Sammanfattning

The anticipated aftermath of the recent anti-corruption protests in Russia is that the Kremlin will most likely continue the country’s long tradition of developing new methods of political and ideological co-optation. Yet the hitherto means of co-optation are now at a crossroads and the question of increasing the use of fear has become more acute.

A spontaneous gathering of mourners took place in St. Petersburg immediately after the terrorist attack on the city’s metro line in early April. This was soon followed by a planned reaction by the authorities. During the days that followed the attack, several demonstrations against terrorism were organized all around Russia. According to many observers, these gatherings appeared to be strikingly superficial and pro-regime oriented, and bore all the hallmarks of the regime´s attempt to manipulate the shock of the terrorist attack for its own political ends.

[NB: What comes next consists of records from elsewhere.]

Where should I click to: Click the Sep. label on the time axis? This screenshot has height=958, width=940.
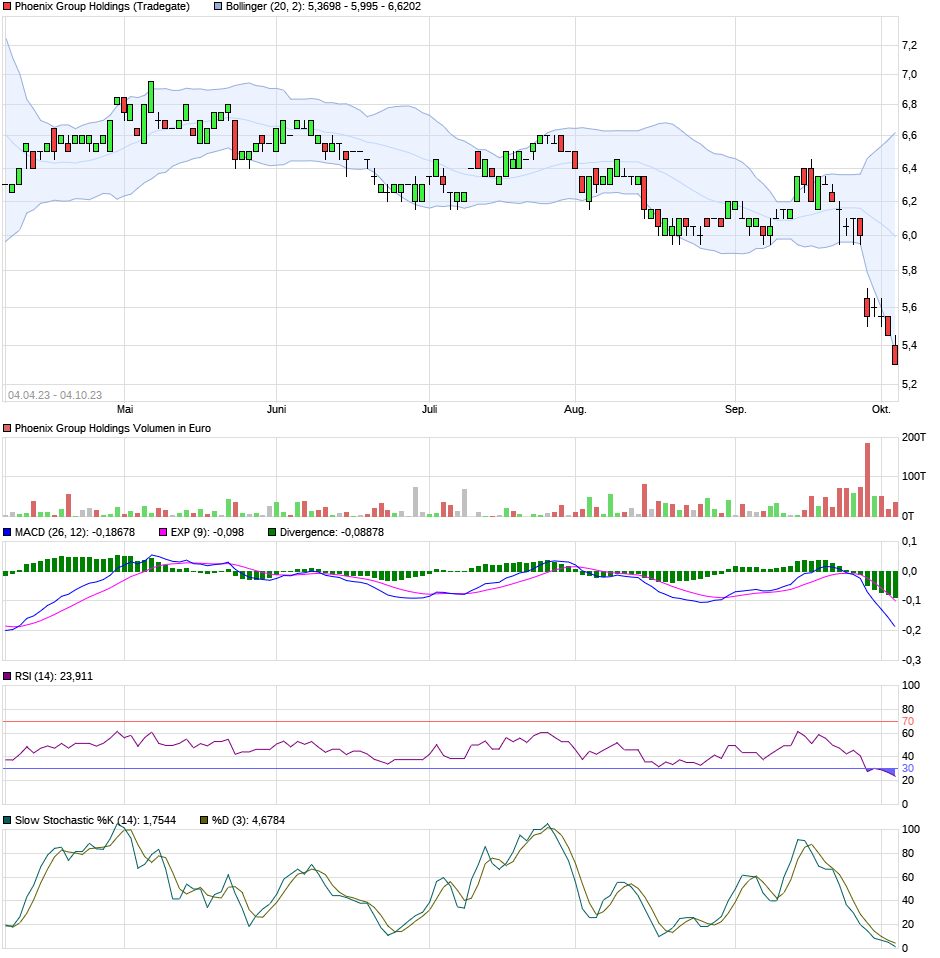tap(735, 409)
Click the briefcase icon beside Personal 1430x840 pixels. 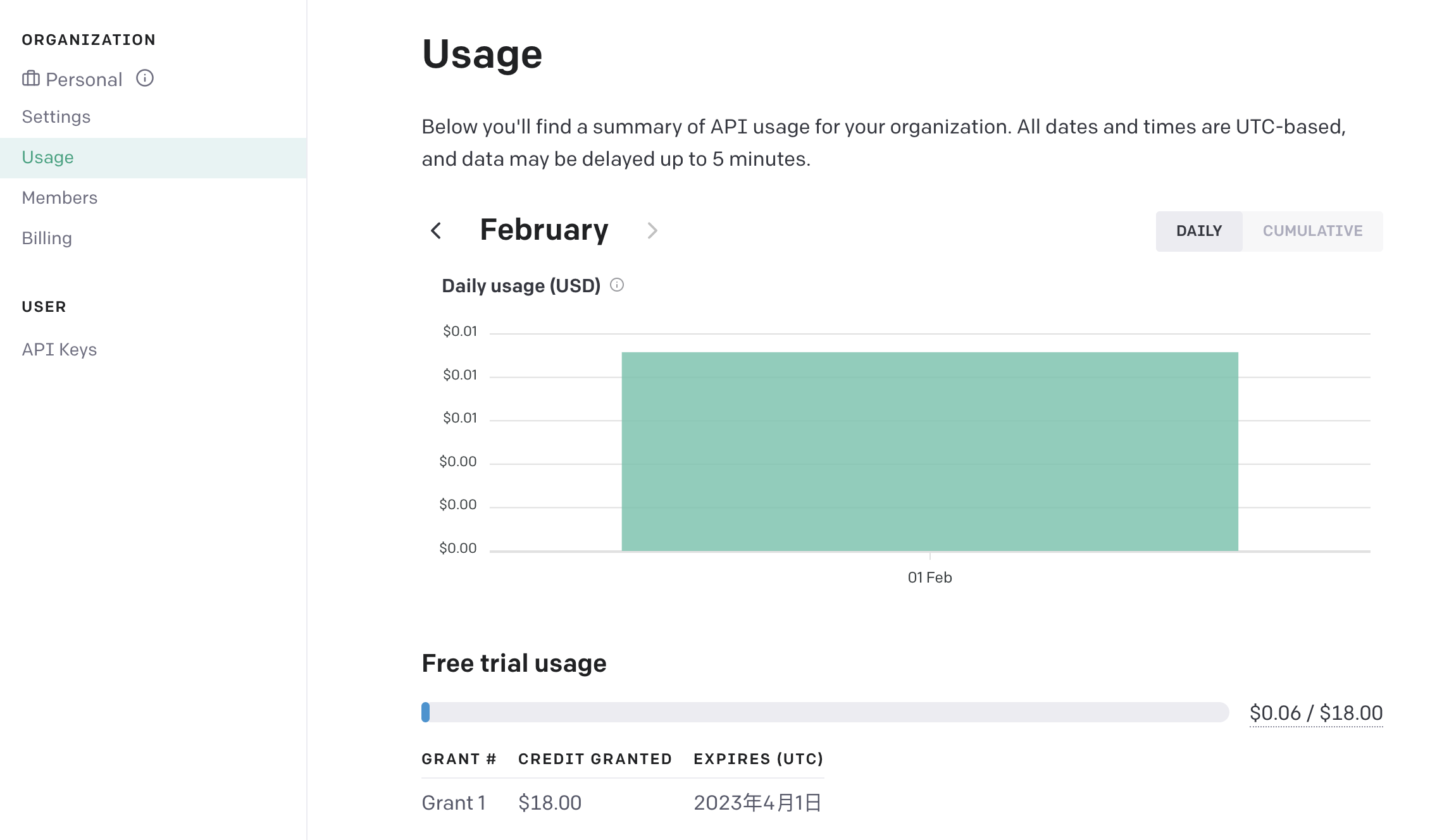point(30,78)
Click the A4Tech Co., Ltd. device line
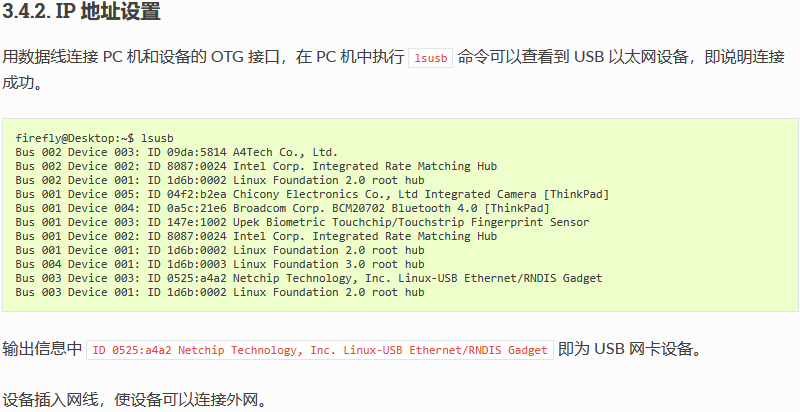The height and width of the screenshot is (412, 800). point(177,152)
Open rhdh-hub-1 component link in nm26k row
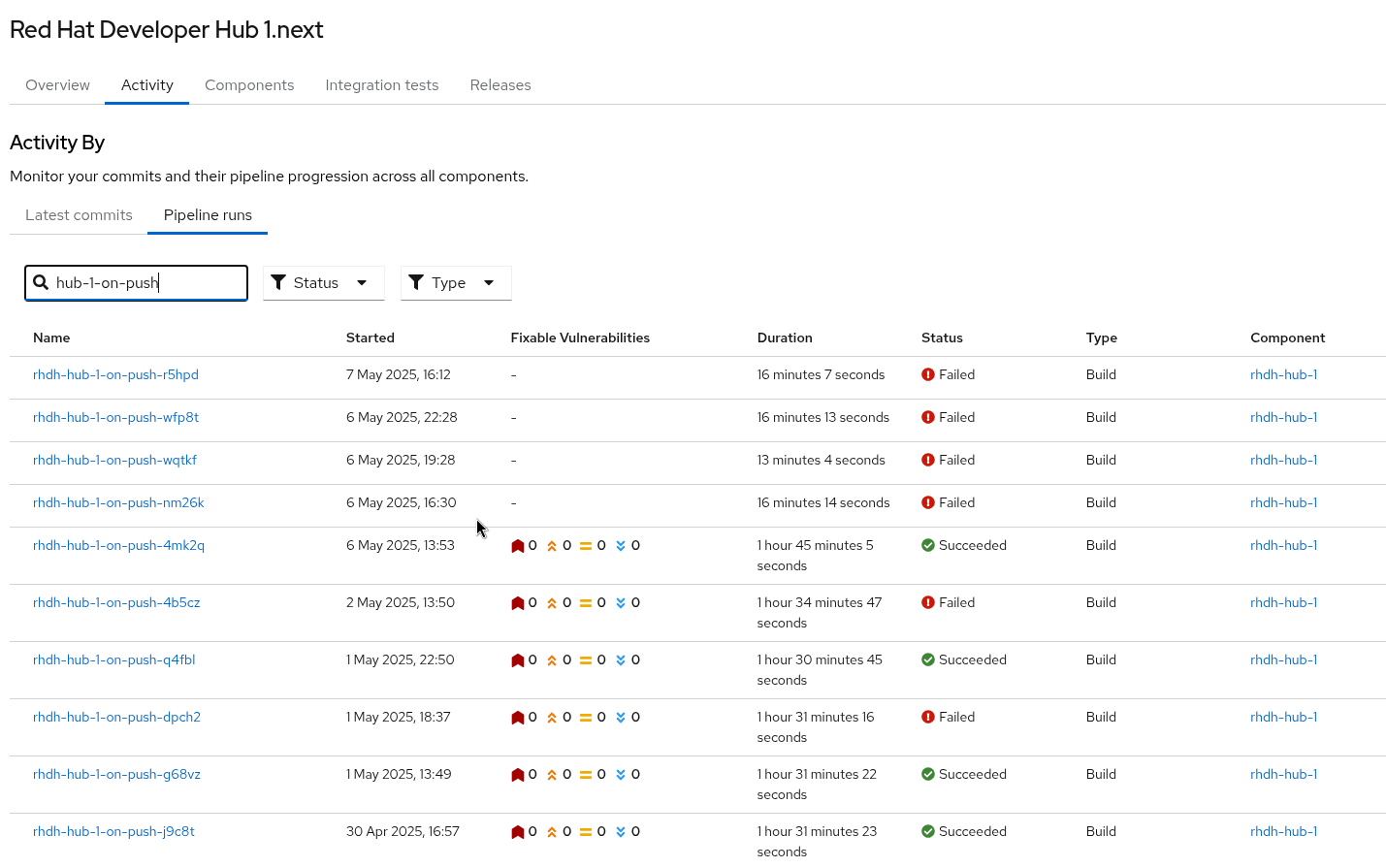1386x868 pixels. tap(1283, 502)
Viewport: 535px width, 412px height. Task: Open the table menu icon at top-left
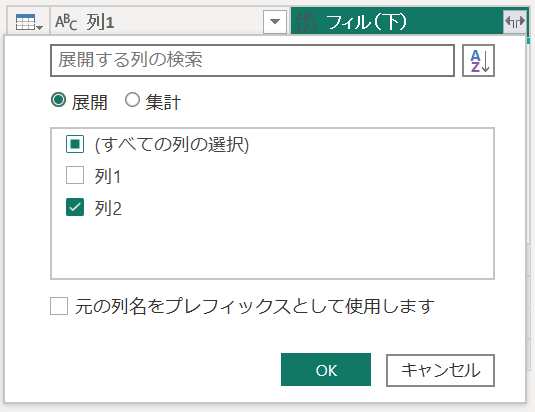click(x=29, y=22)
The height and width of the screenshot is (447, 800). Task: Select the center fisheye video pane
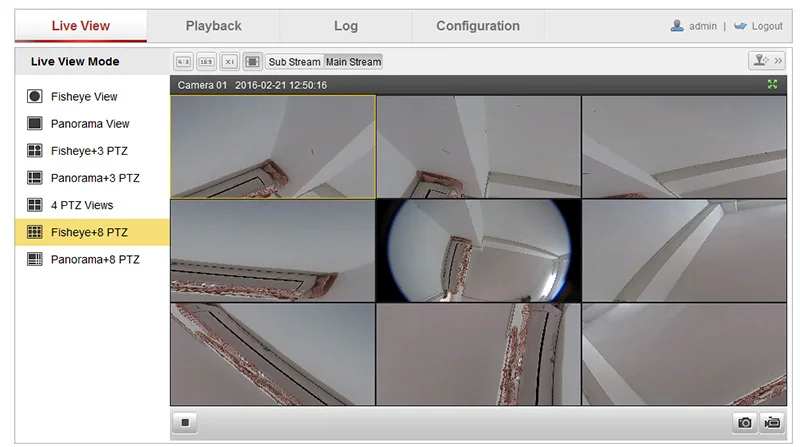click(x=478, y=250)
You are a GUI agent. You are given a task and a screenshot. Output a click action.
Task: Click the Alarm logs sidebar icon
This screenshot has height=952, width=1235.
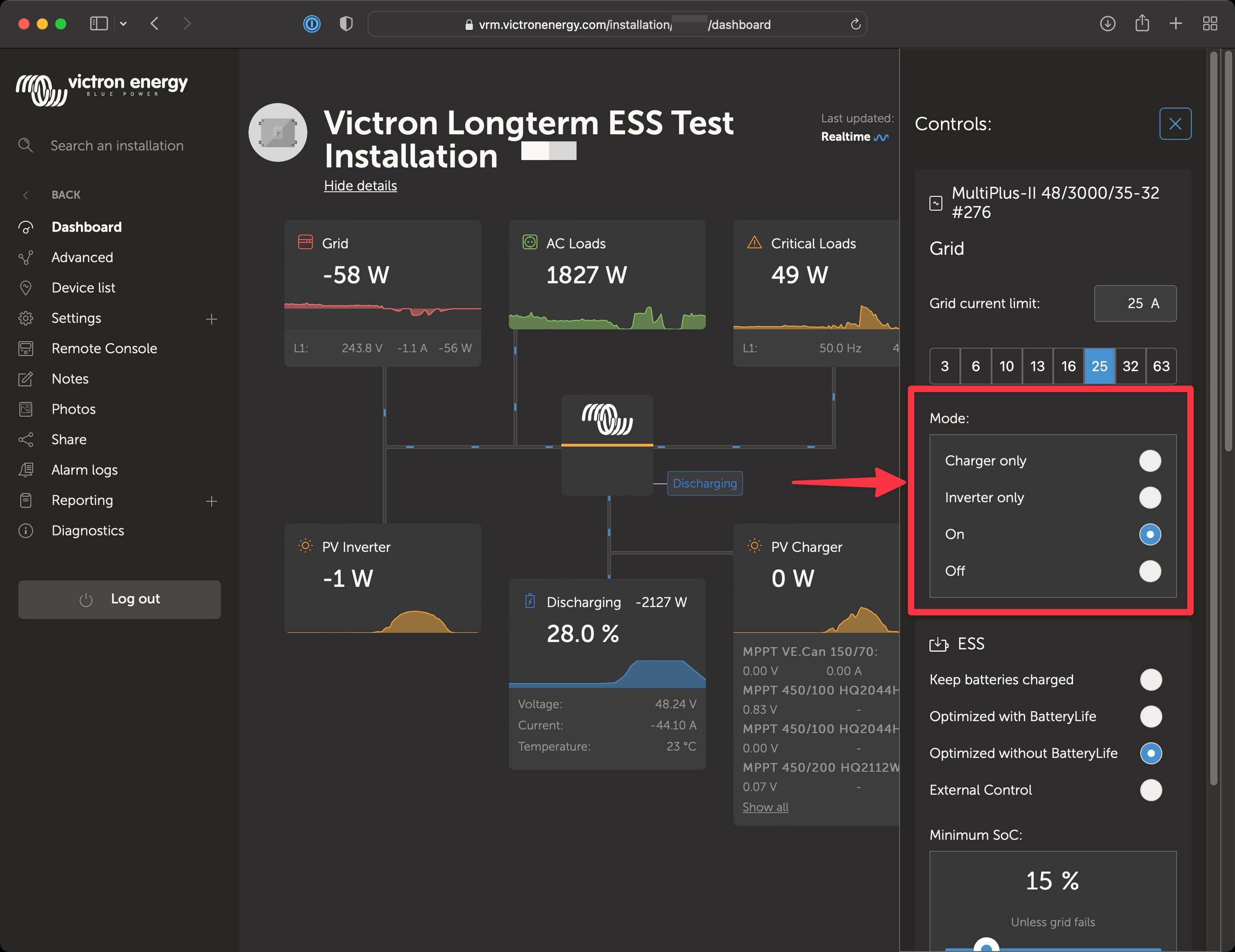26,470
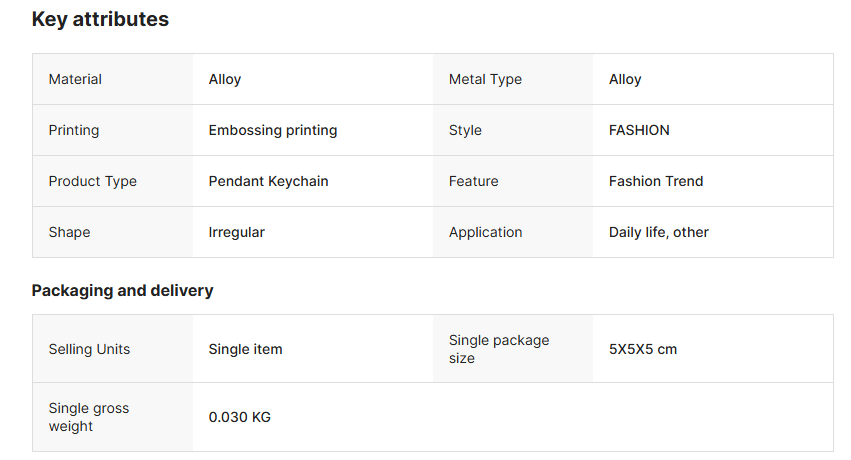Click the Alloy value beside Material

225,79
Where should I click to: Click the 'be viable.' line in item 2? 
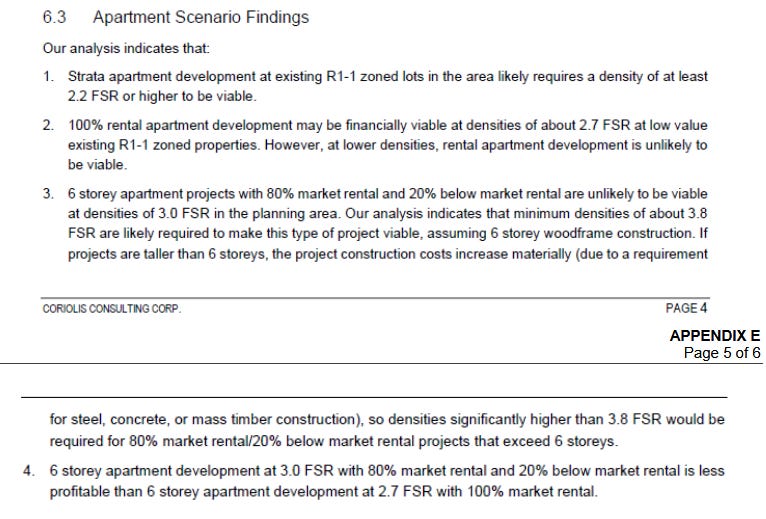(97, 165)
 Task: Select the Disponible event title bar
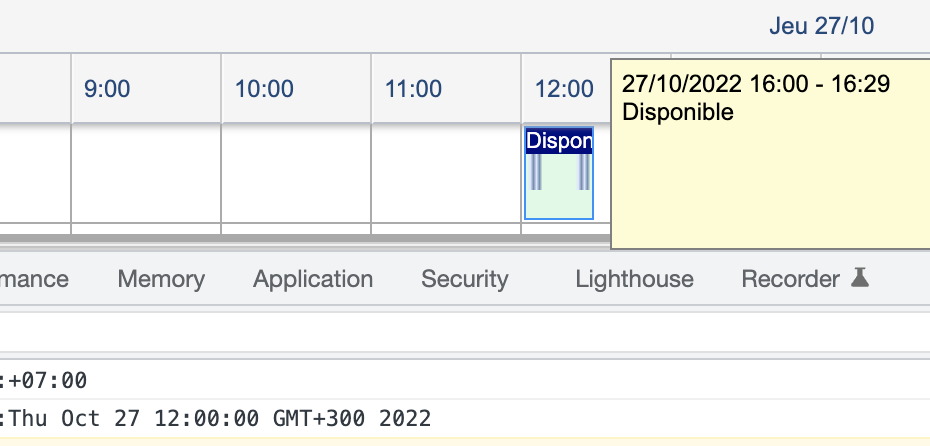pyautogui.click(x=559, y=141)
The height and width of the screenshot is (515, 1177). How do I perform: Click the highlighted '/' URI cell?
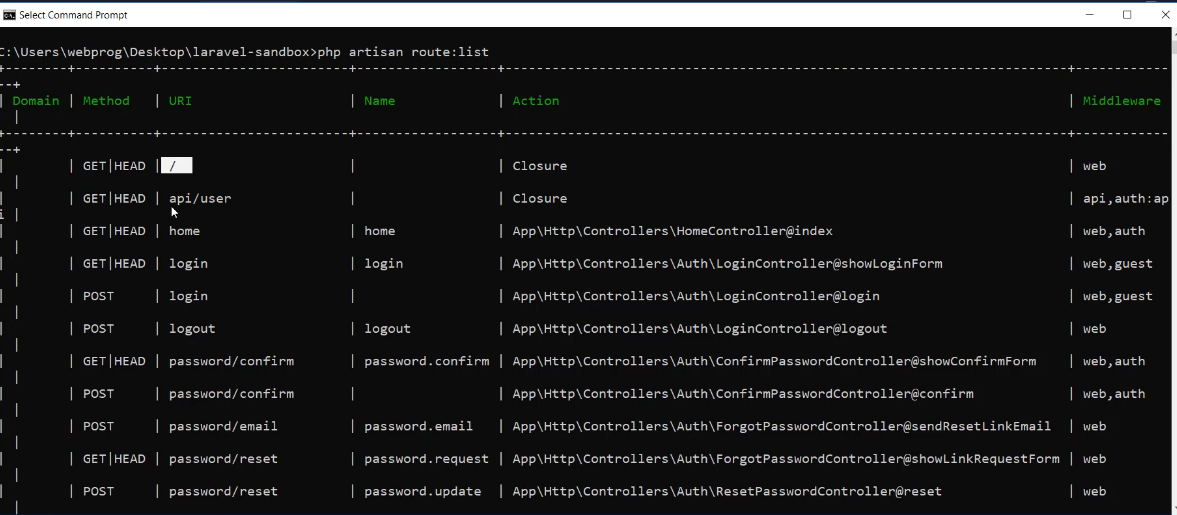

The most obvious reason for statebacked rallies was the nationwide anti-corruption protests organized by opposition leader Alexei Navalny in late March, and the largest since spring 2012. Although it is too early to estimate whether waves of antiregime protests similar to those seen in 2011–12 are about to emerge, the March protests demonstrated that the Kremlin’s existing means of guaranteeing its authoritarian status quo have crucially weakened. According to political scientist Adam Przeworski’s classic formulation, the authoritarian equilibrium rests on lies, fear and economic prosperity.

When there is economic prosperity, fewer lies and less fear are called for. Consequently, when there is less prosperity, more lies are needed, and when lies no longer work, more fear is required.

It is debatable just how long the Russian economy will survive under the current policies, or what the actual effects of the Western sanctions will be. The undeniable fact is that the regime cannot restore the authoritarian equilibrium by purely economic means. Approximately 15% of the population live below the poverty line and only ten of Russia’s 85 official regions have a stable budget.

Following Przeworski, the current situation requires more lies. Indeed, numerous negative socioeconomic facts have been concealed and manipulated with the help of state television. However, the latest anti-corruption protests were visible proof of television’s generational limitations. Television is followed by millions of Russians, yet those who truly believe in its message largely belong to generations from whom the regime’s loyal backers of the future will not be drawn.

Hence the regime either needs more effective lies or more fear. The March protests might pose a challenge in both respects. Regardless of official claims concerning the opposition’s capacity to threaten societal stability by manipulating youngsters, it is difficult for the regime to deny the moral strength of opposing corruption. Now the regime is trying to do the same with terrorism; yet terrorism is opposed by everyone in the same way that corruption is, and hence the result was unconvincing. The majority of the pro-regime anti-terrorism gatherings were more like staged entertainment, which does not sit well with commemorating victims of terror.

Increasing the use of fear to any great extent will also pose a challenge. Since the 2011–12 protests, the regime has put various administrative deterrents for unauthorized demonstrations into practice, in addition to repressive measures against Internet users. Nonetheless, they did not prevent tens of thousands of youngsters from flooding the streets, nor millions of Russians from viewing the opposition’s corruption revelations on the web.
It is highly likely that new measures against Internet usage will be implemented soon, although they will hardly eliminate the potential for protests and inspire the Internet generation to be loyal to the regime. It is also worth noting that among the adult population, the regime’s recent attempts to diminish local and sectoral protests by co-opting them have not proved very successful either. The repeated protests against road taxes by truck drivers, which have been going on for almost two years, are a case in point.

A more effective use of fear would simply require tougher and more widespread repression. But the regime can hardly regard this option
as appealing. The rapid collapse of Victor Yanukovych’s regime in Ukraine in 2014 has been seen as an example of the fate that awaits “soft” authoritarian regimes when they rely on a massive use of fear accompanied by violence.

One option could be a large-scale pro-regime mobilization with a manipulated security threat. But the economic situation places certain constraints on implementing this scenario. Moreover, the nationalist mobilization in 2014–15 reminded the Kremlin that semi-independent actors authorized by this mobilization might become too independent, and be prepared to stray from the official goals. What is more threatening for the regime, in light of Eastern Ukraine, is that they are able to gain popular support too.

The Kremlin’s policies are based on wishful thinking with regard to national and international trends that would strengthen its interests. Since these trends have appeared less favourable, if not detrimental, exiting from the situation has become difficult. Historically, the West has represented something worth catching up with, while concurrently posing a threat to Russia’s rulers by pressuring them into irrevocable and difficult reforms. Recent events have now shown that a significant number of young people are more engaged with the free Internet than with governmental indoctrination.

Putin’s rule has continued Russia’s long tradition of developing new methods of political and ideological co-optation, and shows no signs of abating. This is seen as a safer option than an ideologically framed foray into the systematic and large-scale use of fear. However, the hitherto means of co-optation are
no longer working to the extent that they once did, much to the chagrin of the regime. Hence, the Kremlin is at a crossroads and the question of increasing the use of fear has duly become more acute.